だが、単にお金を稼ぐだけの目的でなにかをするつもりはない。
お金稼ぎは、アレスのやりたいことではないからだ。
やりたいことをやる、ということがアレスにとっては重要なことなので、稼ぐことはやりたいことのついで程度が理想的なのだ。
「じゃあ、明日は二人でピクニックですね! ふふっ、今日は早く寝なきゃ――あっ……」
明日が楽しみで仕方がない、といったように瞳を輝かせるモニカだったが、なにかに気づいたように部屋の中を見渡す。
そして突然、顔を真っ赤に染め上げて慌て出した。
「も、もっ、もしかして、その……そ、そういうことなんでしょうか……!?」
「……いったいなんの話をしてるんだ?」
「……へ? えと、そ、それは……」
モニカの問いかけの意味がよく分からず、アレスがその理由を尋ねると、モニカは恥じ入るように言いよどむ。
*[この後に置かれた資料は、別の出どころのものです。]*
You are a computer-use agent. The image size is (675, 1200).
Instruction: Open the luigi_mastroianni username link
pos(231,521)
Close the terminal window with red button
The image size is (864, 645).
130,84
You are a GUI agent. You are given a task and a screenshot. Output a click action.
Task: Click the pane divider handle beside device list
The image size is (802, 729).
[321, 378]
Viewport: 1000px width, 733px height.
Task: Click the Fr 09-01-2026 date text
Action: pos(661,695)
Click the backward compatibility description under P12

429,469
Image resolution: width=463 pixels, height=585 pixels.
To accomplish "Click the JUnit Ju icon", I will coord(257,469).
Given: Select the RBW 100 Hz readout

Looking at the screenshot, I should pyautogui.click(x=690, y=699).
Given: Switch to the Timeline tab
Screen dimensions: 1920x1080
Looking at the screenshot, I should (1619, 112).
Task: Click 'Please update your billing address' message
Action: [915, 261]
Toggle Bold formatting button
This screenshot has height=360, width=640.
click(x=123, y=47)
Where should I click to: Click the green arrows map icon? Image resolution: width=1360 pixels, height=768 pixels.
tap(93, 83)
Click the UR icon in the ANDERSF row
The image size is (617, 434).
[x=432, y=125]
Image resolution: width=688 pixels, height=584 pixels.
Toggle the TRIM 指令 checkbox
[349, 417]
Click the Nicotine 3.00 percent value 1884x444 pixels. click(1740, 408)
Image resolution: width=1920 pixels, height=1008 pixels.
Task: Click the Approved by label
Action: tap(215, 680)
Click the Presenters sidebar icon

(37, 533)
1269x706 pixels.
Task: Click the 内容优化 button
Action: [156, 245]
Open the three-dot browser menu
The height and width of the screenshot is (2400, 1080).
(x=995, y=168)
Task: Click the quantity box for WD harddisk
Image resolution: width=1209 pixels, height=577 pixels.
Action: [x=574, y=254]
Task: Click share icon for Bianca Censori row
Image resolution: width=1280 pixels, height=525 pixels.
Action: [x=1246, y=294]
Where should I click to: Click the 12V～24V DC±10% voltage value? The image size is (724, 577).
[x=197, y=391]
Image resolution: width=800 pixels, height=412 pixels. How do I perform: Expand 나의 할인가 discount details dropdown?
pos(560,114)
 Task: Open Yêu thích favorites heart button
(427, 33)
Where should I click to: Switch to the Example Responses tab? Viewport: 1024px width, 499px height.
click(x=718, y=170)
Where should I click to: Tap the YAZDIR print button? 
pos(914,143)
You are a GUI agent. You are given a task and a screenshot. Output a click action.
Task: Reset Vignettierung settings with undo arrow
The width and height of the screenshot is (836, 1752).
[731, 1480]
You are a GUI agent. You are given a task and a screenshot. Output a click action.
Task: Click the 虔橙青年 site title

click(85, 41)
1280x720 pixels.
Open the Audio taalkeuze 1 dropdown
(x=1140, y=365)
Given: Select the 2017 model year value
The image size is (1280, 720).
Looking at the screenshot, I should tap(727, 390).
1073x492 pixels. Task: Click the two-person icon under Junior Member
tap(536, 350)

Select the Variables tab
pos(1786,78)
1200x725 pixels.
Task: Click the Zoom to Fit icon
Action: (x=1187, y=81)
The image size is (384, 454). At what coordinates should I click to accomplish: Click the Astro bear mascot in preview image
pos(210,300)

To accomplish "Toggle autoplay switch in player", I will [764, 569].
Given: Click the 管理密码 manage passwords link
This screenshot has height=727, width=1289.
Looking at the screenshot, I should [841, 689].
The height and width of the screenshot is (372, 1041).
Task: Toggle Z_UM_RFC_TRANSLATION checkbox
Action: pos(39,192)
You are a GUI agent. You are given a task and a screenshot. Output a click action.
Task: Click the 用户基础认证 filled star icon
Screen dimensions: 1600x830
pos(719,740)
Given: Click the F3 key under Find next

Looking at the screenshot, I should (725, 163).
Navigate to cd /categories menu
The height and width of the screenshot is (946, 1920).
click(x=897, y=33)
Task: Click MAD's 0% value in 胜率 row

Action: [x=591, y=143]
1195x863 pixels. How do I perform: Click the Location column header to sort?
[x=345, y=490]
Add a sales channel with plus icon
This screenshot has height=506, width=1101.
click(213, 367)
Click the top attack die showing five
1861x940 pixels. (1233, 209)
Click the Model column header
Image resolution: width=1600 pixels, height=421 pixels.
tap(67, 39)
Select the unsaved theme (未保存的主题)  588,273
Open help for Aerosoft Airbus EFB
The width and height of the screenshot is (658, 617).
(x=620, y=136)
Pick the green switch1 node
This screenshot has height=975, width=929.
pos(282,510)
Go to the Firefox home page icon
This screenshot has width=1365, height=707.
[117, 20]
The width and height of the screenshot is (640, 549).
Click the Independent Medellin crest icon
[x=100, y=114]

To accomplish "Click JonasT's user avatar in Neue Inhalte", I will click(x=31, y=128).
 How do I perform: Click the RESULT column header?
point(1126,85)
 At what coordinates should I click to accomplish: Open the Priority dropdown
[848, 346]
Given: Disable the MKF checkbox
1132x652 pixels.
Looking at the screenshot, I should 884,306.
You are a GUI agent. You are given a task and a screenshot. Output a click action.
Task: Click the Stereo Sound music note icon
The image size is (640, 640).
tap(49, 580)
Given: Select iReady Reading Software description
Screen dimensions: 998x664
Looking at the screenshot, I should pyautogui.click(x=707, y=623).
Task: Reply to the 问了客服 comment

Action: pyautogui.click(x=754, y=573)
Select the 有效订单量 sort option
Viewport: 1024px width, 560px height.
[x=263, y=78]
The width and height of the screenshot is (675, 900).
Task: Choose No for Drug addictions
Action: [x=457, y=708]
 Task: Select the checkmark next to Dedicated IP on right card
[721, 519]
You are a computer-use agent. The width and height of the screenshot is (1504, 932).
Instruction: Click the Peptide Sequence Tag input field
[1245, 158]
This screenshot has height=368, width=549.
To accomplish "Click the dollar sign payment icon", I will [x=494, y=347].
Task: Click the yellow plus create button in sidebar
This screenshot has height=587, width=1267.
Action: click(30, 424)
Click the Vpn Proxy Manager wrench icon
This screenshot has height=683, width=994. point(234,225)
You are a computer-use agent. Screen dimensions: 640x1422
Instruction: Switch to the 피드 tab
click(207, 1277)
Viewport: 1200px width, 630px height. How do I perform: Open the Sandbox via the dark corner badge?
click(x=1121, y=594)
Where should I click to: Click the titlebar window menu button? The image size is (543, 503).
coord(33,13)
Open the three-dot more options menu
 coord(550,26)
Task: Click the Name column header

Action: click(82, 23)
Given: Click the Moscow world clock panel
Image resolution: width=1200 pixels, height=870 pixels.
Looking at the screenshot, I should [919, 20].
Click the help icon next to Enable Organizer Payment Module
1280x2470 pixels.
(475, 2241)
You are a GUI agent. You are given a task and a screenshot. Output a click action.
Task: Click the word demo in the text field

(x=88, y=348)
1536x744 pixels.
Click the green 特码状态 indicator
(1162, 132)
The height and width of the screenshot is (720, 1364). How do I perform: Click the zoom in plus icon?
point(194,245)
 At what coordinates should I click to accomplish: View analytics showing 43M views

そして、どことなく悲壮感のある表情でなにかを決心したように口を開く。
「も、もちろん、こ、今夜の話です!!」
モニカがなにか盛大な勘違いをしていそうで、アレスは妙に嫌な予感を覚えた。
「……今夜はもう寝るだけだよね?」
「は、はい……えっと、そ、その……ベッドがひとつしかないのは……そういうことなんですよね……? あ、あの……アレスさんなら、わたし、どんなことでもちゃんと我慢しますけど……その……よくわからないし……はじめてなので……できれば、あんまりひどいことはしないでほしいです……」
俯きながら湯気が出そうなほど顔を真っ赤にしモニカが、怯えるように震えながら消え入るようなか細い声で呟く。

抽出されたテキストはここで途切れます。